=== Data to process ===

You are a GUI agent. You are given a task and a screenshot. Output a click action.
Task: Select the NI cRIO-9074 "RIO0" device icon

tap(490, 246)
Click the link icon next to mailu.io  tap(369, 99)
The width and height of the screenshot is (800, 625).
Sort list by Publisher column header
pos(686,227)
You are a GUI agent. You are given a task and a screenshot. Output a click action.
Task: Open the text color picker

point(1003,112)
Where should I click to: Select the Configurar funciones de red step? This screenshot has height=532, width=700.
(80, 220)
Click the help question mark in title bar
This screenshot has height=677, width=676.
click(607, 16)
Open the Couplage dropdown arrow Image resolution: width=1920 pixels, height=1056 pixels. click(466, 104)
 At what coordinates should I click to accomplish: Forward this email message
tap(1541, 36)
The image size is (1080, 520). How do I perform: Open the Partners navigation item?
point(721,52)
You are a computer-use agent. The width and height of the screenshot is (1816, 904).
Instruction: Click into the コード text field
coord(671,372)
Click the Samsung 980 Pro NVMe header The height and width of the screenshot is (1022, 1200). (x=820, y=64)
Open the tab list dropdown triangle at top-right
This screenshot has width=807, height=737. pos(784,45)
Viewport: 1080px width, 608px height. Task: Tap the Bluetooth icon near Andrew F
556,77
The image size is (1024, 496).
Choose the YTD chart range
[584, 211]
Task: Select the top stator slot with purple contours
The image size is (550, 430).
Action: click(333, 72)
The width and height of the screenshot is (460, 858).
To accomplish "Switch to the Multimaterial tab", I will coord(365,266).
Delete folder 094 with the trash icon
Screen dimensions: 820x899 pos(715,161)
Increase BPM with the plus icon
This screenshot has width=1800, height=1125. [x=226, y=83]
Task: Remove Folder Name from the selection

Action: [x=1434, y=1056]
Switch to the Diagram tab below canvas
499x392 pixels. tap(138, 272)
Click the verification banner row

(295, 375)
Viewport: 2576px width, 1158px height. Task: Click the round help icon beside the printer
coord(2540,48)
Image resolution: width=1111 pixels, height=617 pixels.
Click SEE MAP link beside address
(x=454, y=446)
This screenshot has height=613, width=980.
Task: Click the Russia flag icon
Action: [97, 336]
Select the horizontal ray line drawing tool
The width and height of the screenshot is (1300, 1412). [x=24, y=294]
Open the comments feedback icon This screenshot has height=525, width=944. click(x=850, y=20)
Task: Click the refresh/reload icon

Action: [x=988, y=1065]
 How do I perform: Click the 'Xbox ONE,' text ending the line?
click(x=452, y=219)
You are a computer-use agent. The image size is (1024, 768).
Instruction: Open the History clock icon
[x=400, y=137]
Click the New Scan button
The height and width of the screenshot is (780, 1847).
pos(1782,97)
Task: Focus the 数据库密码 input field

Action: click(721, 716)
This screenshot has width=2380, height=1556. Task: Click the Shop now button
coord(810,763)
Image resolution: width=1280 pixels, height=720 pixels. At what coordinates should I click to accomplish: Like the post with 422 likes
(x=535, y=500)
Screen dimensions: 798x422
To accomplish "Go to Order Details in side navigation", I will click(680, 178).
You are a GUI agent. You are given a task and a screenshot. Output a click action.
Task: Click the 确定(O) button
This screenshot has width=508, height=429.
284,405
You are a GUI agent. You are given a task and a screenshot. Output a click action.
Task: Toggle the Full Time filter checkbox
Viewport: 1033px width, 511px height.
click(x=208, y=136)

===

Exercise - Copy the data above exactly. Every line must be included.

Completed task -
You are a GUI agent. You are given a task and a screenshot. Output a click action.
Task: Select the NI cRIO-9074 "RIO0" device icon

tap(490, 246)
Click the link icon next to mailu.io  tap(369, 99)
The width and height of the screenshot is (800, 625).
Sort list by Publisher column header
pos(686,227)
You are a GUI agent. You are given a task and a screenshot. Output a click action.
Task: Open the text color picker

point(1003,112)
Where should I click to: Select the Configurar funciones de red step? This screenshot has height=532, width=700.
(80, 220)
Click the help question mark in title bar
This screenshot has height=677, width=676.
click(607, 16)
Open the Couplage dropdown arrow Image resolution: width=1920 pixels, height=1056 pixels. click(466, 104)
 At what coordinates should I click to accomplish: Forward this email message
tap(1541, 36)
The image size is (1080, 520). How do I perform: Open the Partners navigation item?
point(721,52)
You are a computer-use agent. The width and height of the screenshot is (1816, 904).
Instruction: Click into the コード text field
coord(671,372)
Click the Samsung 980 Pro NVMe header The height and width of the screenshot is (1022, 1200). (x=820, y=64)
Open the tab list dropdown triangle at top-right
This screenshot has width=807, height=737. pos(784,45)
Viewport: 1080px width, 608px height. Task: Tap the Bluetooth icon near Andrew F
556,77
The image size is (1024, 496).
Choose the YTD chart range
[584, 211]
Task: Select the top stator slot with purple contours
The image size is (550, 430).
Action: click(333, 72)
The width and height of the screenshot is (460, 858).
To accomplish "Switch to the Multimaterial tab", I will coord(365,266).
Delete folder 094 with the trash icon
Screen dimensions: 820x899 pos(715,161)
Increase BPM with the plus icon
This screenshot has width=1800, height=1125. [x=226, y=83]
Task: Remove Folder Name from the selection

Action: [x=1434, y=1056]
Switch to the Diagram tab below canvas
499x392 pixels. tap(138, 272)
Click the verification banner row

(295, 375)
Viewport: 2576px width, 1158px height. Task: Click the round help icon beside the printer
coord(2540,48)
Image resolution: width=1111 pixels, height=617 pixels.
Click SEE MAP link beside address
(x=454, y=446)
This screenshot has height=613, width=980.
Task: Click the Russia flag icon
Action: [97, 336]
Select the horizontal ray line drawing tool
The width and height of the screenshot is (1300, 1412). [x=24, y=294]
Open the comments feedback icon This screenshot has height=525, width=944. click(x=850, y=20)
Task: Click the refresh/reload icon

Action: [x=988, y=1065]
 How do I perform: Click the 'Xbox ONE,' text ending the line?
click(x=452, y=219)
You are a computer-use agent. The image size is (1024, 768).
Instruction: Open the History clock icon
[x=400, y=137]
Click the New Scan button
The height and width of the screenshot is (780, 1847).
pos(1782,97)
Task: Focus the 数据库密码 input field

Action: click(721, 716)
This screenshot has width=2380, height=1556. Task: Click the Shop now button
coord(810,763)
Image resolution: width=1280 pixels, height=720 pixels. At what coordinates should I click to accomplish: Like the post with 422 likes
(x=535, y=500)
Screen dimensions: 798x422
To accomplish "Go to Order Details in side navigation", I will click(680, 178).
You are a GUI agent. You are given a task and a screenshot. Output a click action.
Task: Click the 确定(O) button
This screenshot has width=508, height=429.
284,405
You are a GUI agent. You are given a task and a screenshot. Output a click action.
Task: Toggle the Full Time filter checkbox
Viewport: 1033px width, 511px height.
click(x=208, y=136)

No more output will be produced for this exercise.